Un’ultima domenica di agosto da bollino rosso quella appena trascorsa in Sicilia, con il termometro fermo sui 40 gradi e decine di interventi di vigili del fuoco, Forestale e Protezione Civile chiamati a contenere le fiamme in mezza isola. L’episodio più delicato si è consumato tra Aci Sant’Antonio e Acireale, nel Catanese, dove un rogo sviluppatosi a ridosso di un deposito di gas ha tenuto con il fiato sospeso le squadre di soccorso per diverse ore.
Sicilia orientale, la zona più colpita
È la mappa degli incendi delle ultime ore a raccontare come il fuoco si sia concentrato soprattutto nel versante orientale dell’isola. Oltre all’episodio del deposito di gas, nel Catanese le fiamme hanno interessato contrada Fico a Scordia e via Croceferro a Linguaglossa, dove il fronte del fuoco è arrivato a lambire un’abitazione.
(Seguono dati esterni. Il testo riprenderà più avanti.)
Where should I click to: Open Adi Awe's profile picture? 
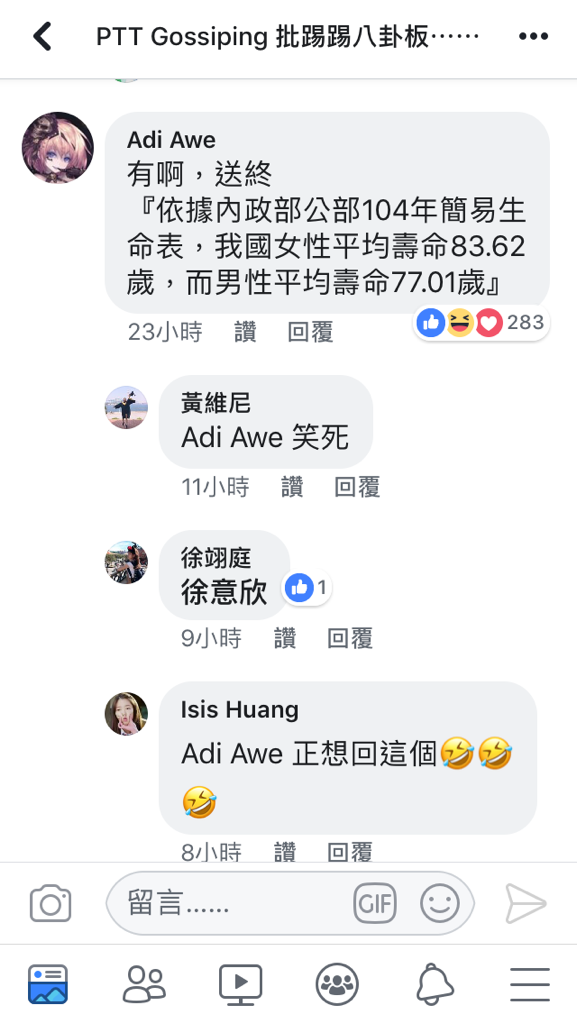click(x=57, y=148)
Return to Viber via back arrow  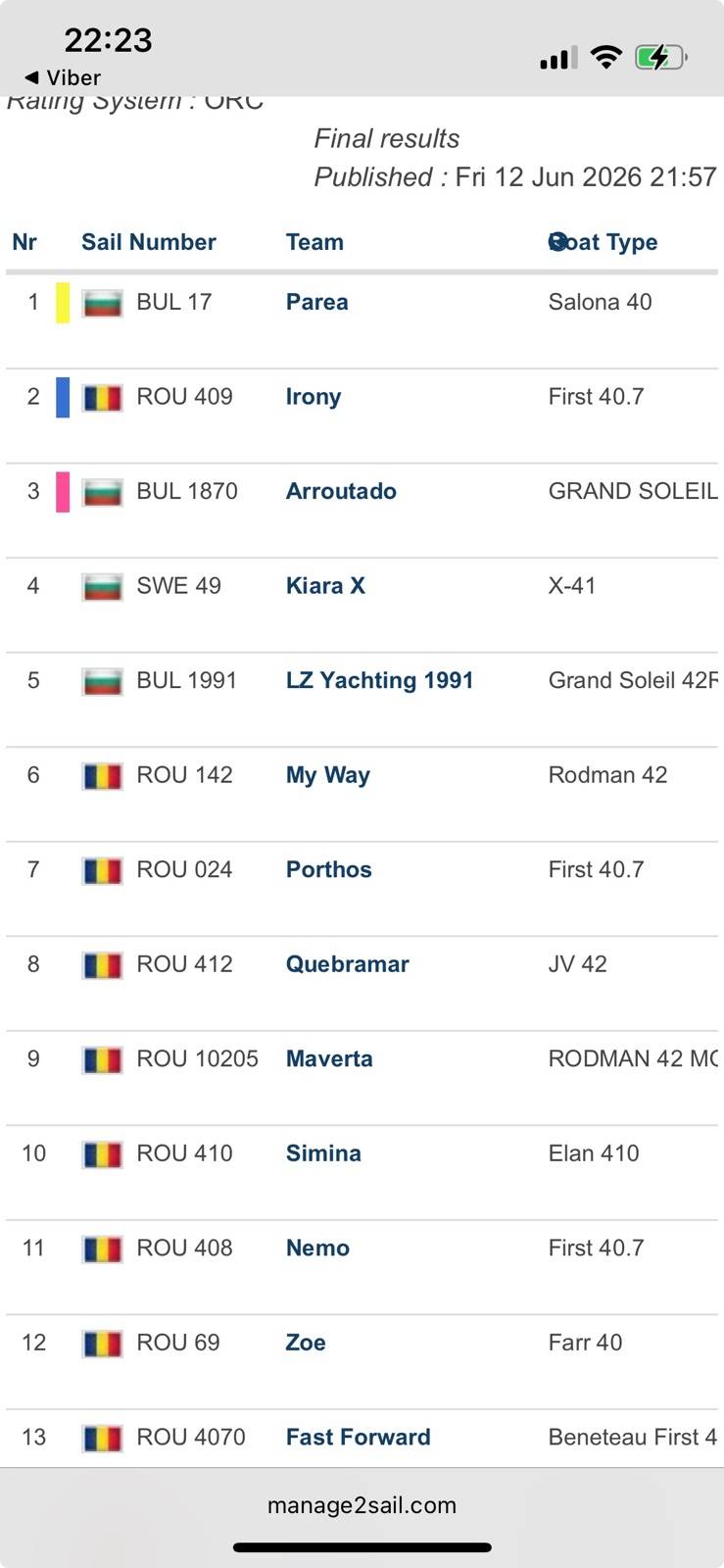tap(63, 77)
Nel Siracusano la macchina dei soccorsi ha lavorato senza sosta tra Lido Sacramento a Siracusa (contrada Carrozzere), Città Giardino a Melilli, la provinciale tra Carlentini e Brucoli e la Baia Arcile di Augusta: un dato che certifica quanto il dispositivo di lotta agli incendi sia ormai sotto sforzo continuo in quest’area.
Il fuoco raggiunge anche Messinese e Trapanese
Le fiamme non hanno risparmiato il resto della Sicilia. Nel Messinese un incendio divampato a Passo Largo Mararotta ha coinvolto contemporaneamente i territori di Gioiosa Marea e Piraino, mentre altri roghi di vegetazione sono stati segnalati a Gallodoro e Furnari. Sul versante opposto dell’isola, in provincia di Trapani, gli interventi si sono concentrati a Mazara del Vallo (via Costiera), Poggioreale (contrada Guglia) e Partanna (località Frassino).
Un bilancio che fotografa una Sicilia ancora sotto scacco del caldo e della siccità, con uomini e mezzi impegnati su più fronti contemporaneamente e nessun segnale, per ora, di una tregua.